(What you need to do):
The expected output is the full set of entries, retyped verbatim, pictures excluded.
_ _ _ _ _ _ _
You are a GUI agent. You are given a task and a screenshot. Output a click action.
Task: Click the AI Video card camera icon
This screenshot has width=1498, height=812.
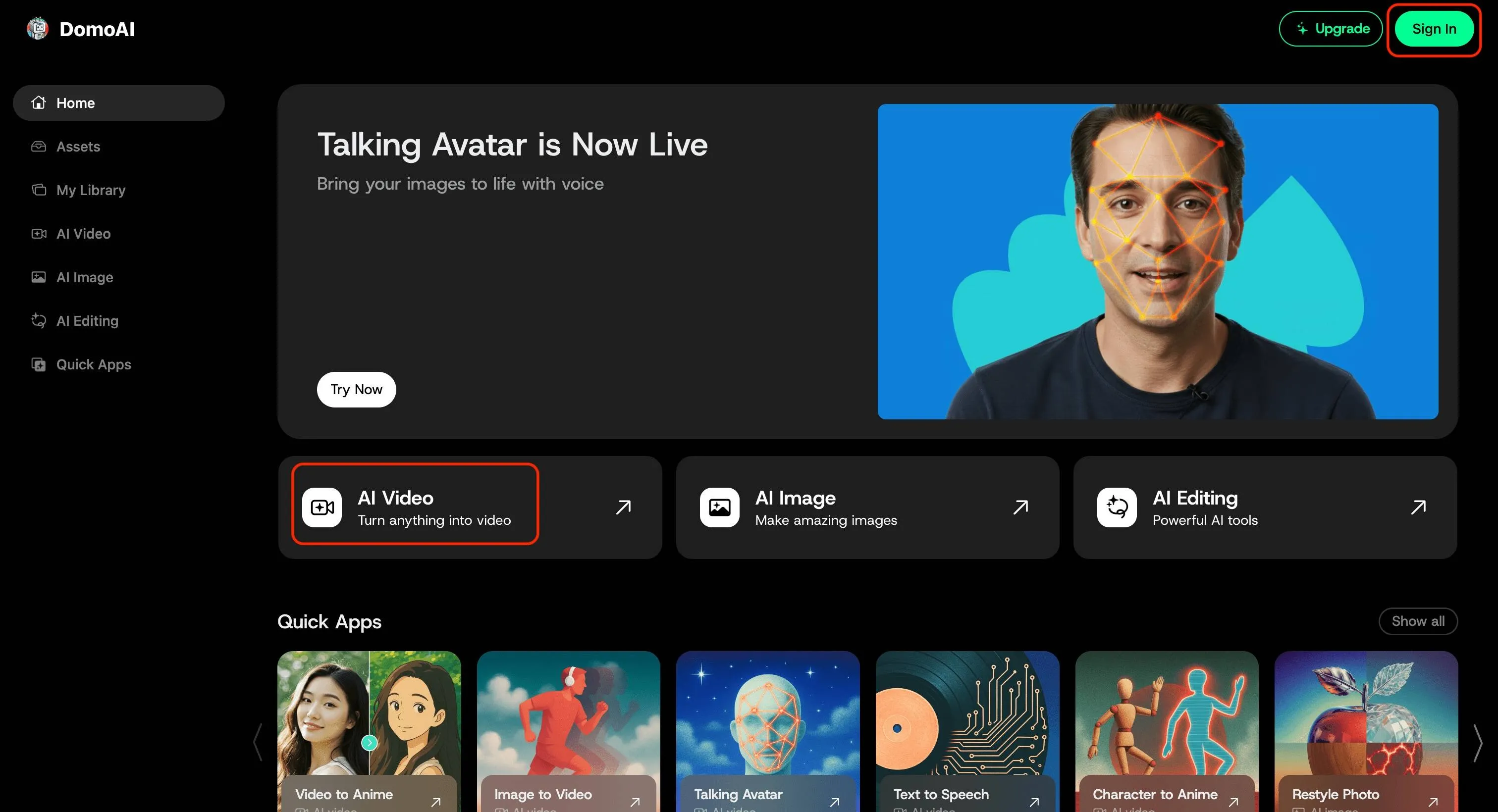point(321,508)
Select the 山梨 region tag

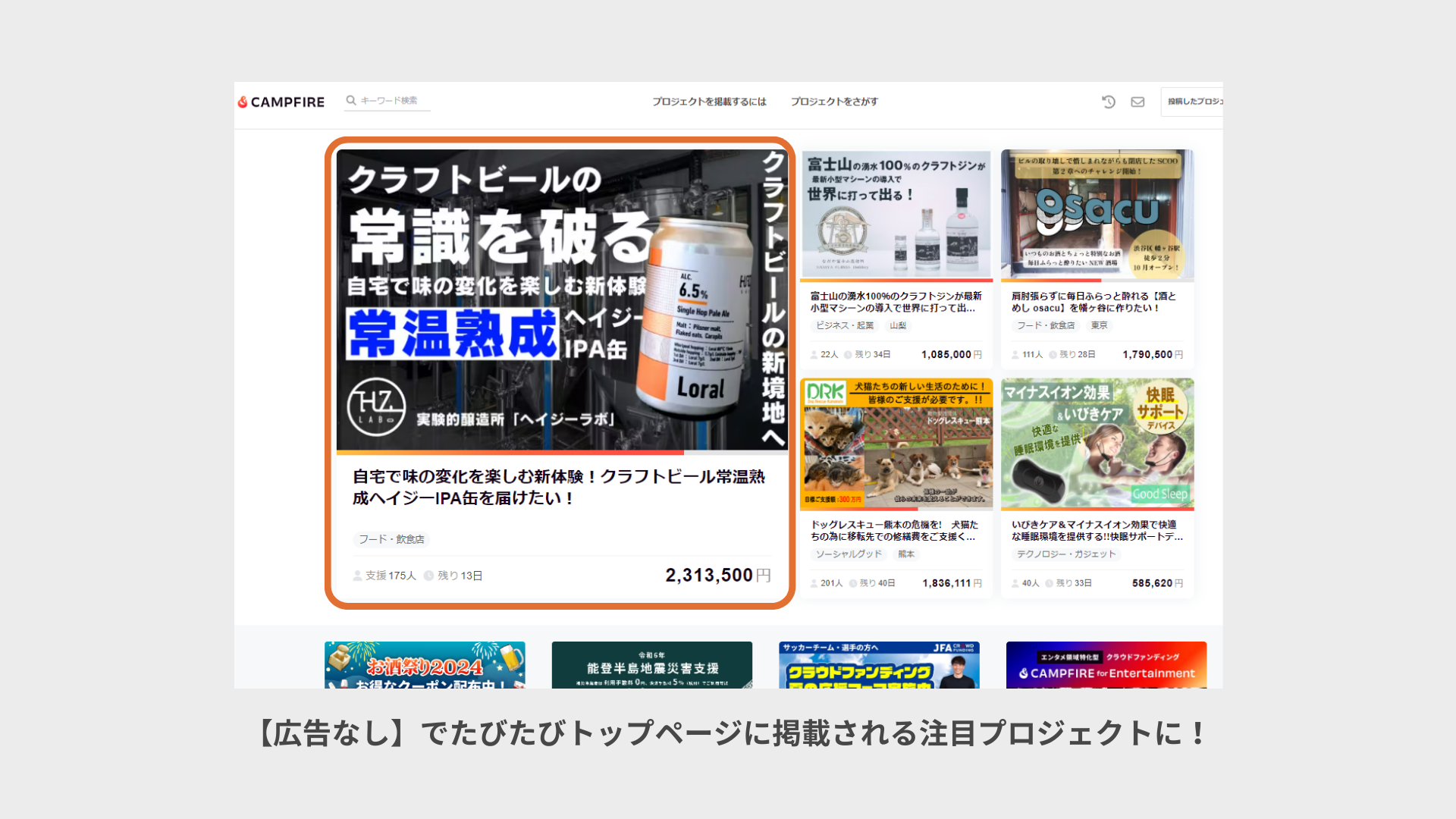pyautogui.click(x=898, y=325)
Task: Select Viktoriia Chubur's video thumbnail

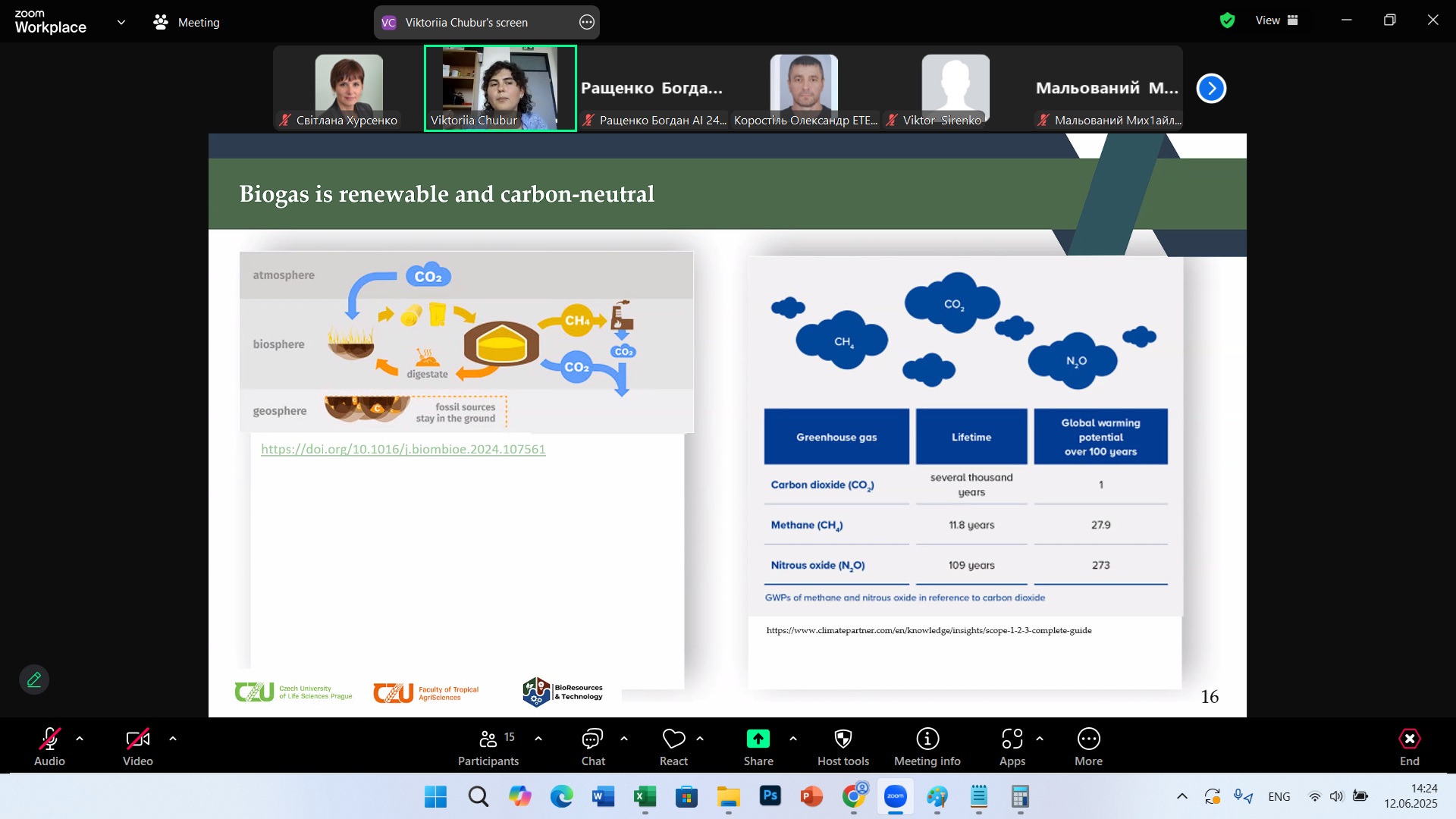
_ _ _ _ _ _ _
(Response area):
You are a GUI agent. You are given a task and a screenshot. Output a click action.
Task: Click the AI Video card camera icon
This screenshot has width=1498, height=812.
point(321,508)
Select the 山梨 region tag

pyautogui.click(x=898, y=325)
Task: Select Viktoriia Chubur's video thumbnail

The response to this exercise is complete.